Completing the technological circle with deep software innovation will not be sufficient to make on-device AI targeted at laptops/PCs or consumer devices (like Augmented Reality (AR)/Virtual Reality (VR) headsets) a commercial success. Development costs will be extraordinarily high, but with highly elastic demand in the device market, these R&D costs cannot be fully pushed onto the consumer through an increased Average Selling Price (ASP) without a clear Return on Investment (ROI). On top of this, both markets have shown market saturation as technology refresh cycles in the Business-to-Business (B2B) and Business-to-Consumer (B2C) markets continue to lengthen. To overcome these market inhibitors, vendors should focus on proving ROI, which relies on software to build a “productivity-led” value proposition:

  • Productivity and ROI Are the Key Messages: Convincing consumers or enterprises to refresh usable and high-performance technology will be the primary challenge for vendors. Only by quantifiably proving how on-device AI can drive individual productivity by saving time and operation cost (e.g., less power consumption and longer battery life), and improving output quality at an acceptable cost will vendors be able to drive sufficient demand to justify heavy investment spending.
  • Engaging with Generative AI Leaders Will Help Make News Headlines, but Enabling All AI Frameworks Is Equally as Important: Obviously, generative AI will be an important component of on-device AI, and showcasing Stable Diffusion or other multi-modal generative models will certainly highlight the hardware capabilities, given the complexities involved. But other AI frameworks should not be forgotten. On-device AI must be able to support and mesh predictive AI to effectively apply that to enable different services like productivity applications, depending on requirements. Using generative models for all use cases is at best unnecessary, but at worst unfeasible due to performance and power constraints.
  • Vendors Should Build “Go-to-Market” Strategy around Killer Applications, Not Hardware: Building this message around ROI and productivity is not about hardware, but about applications, and more than that, finding the killer application that resonates across consumers and enterprises. Partnering with “productivity-focused” ISVs like Microsoft and Adobe can help build this message.
  • Open Source Will Help: Developing killer, new AI productivity applications is essential for on-device AI’s value proposition. Building around an open-source strategy that focuses on giving access to developers and spurring the pace of innovation will help. Intel’s commitment to this is clear with Developer Cloud, OpenVINO, and oneAPI, but it is now necessary to find ways to tie this into its messaging for AI PCs.
  • Understand Potential Customers: The B2B and the B2C markets will be very different propositions. The B2B market will be more receptive to this messaging. Not only will these AI-infused devices support knowledge worker productivity, but they can also be applied within more industrial domains in different end-user devices.

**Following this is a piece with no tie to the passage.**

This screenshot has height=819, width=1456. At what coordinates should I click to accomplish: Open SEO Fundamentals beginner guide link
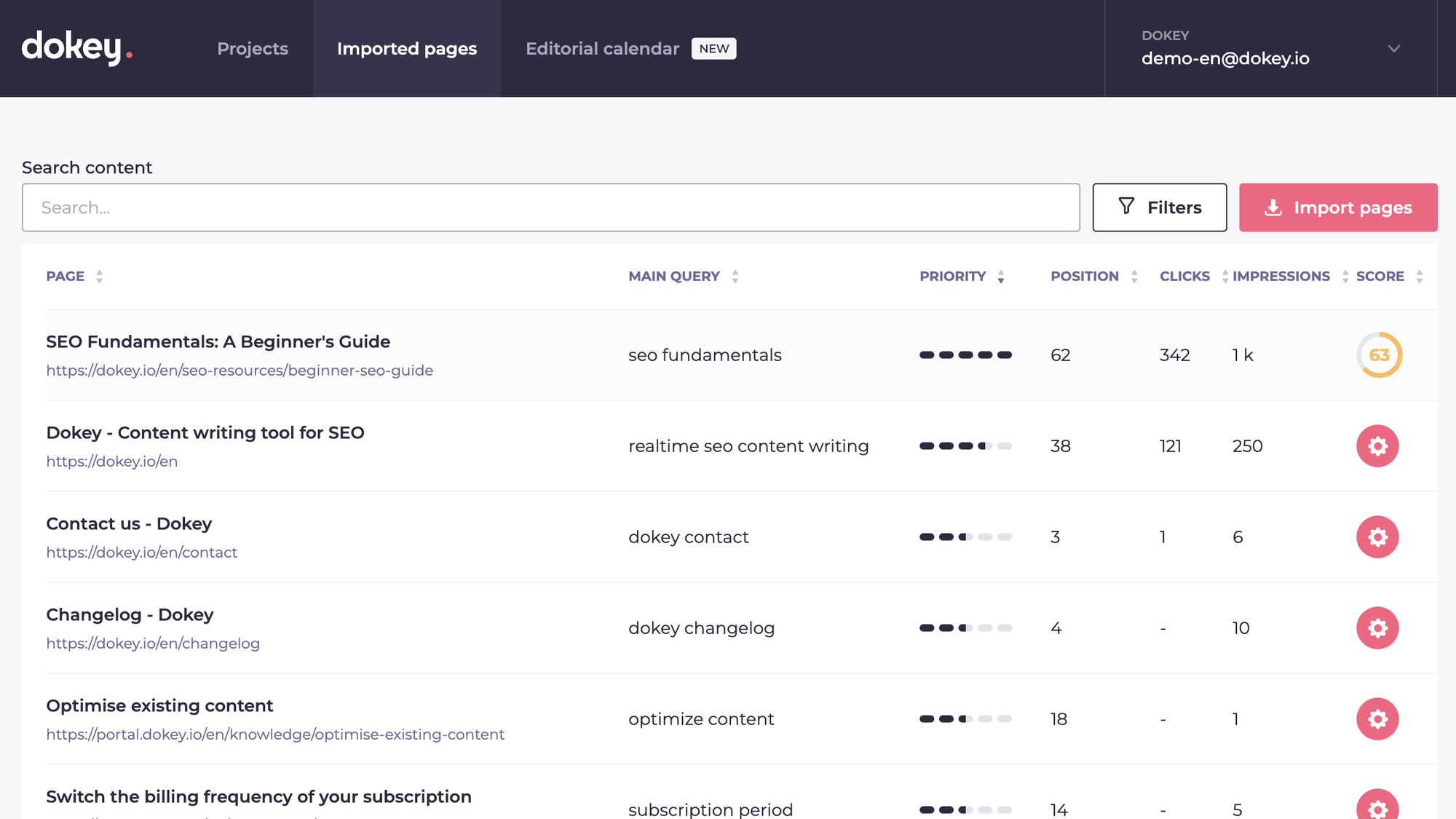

Manufacturing across verticals should be explored as a strong market. One area that could be interesting is gaming. This is a massive consumer market with significant on-device AI opportunities and customers willing to pay big bucks for enhanced experiences, so ABI Research recommends that this could be a potential adjacent channel to market for on-device AI hardware.

For Intel, Qualcomm, AMD, and other vendors looking to build out this market space, one question will keep being asked: will NVIDIA turn its attention to this market? ABI Research’s answer is yes. NVIDIA not only has the hardware, but it also has AI models capable of running at the device level. In addition, its DGX Cloud walled garden already boasts plenty of developers creating applications and it has started to build out partnerships with ISVs (most notably, its partnership with Hugging Face, enabling and on-boarding developers onto its platform). On top of this, NVIDIA has experience at the device level and a dominant position in the all-important gaming market. All in all, NVIDIA could make a very strong play in this market, and competitors should be wary.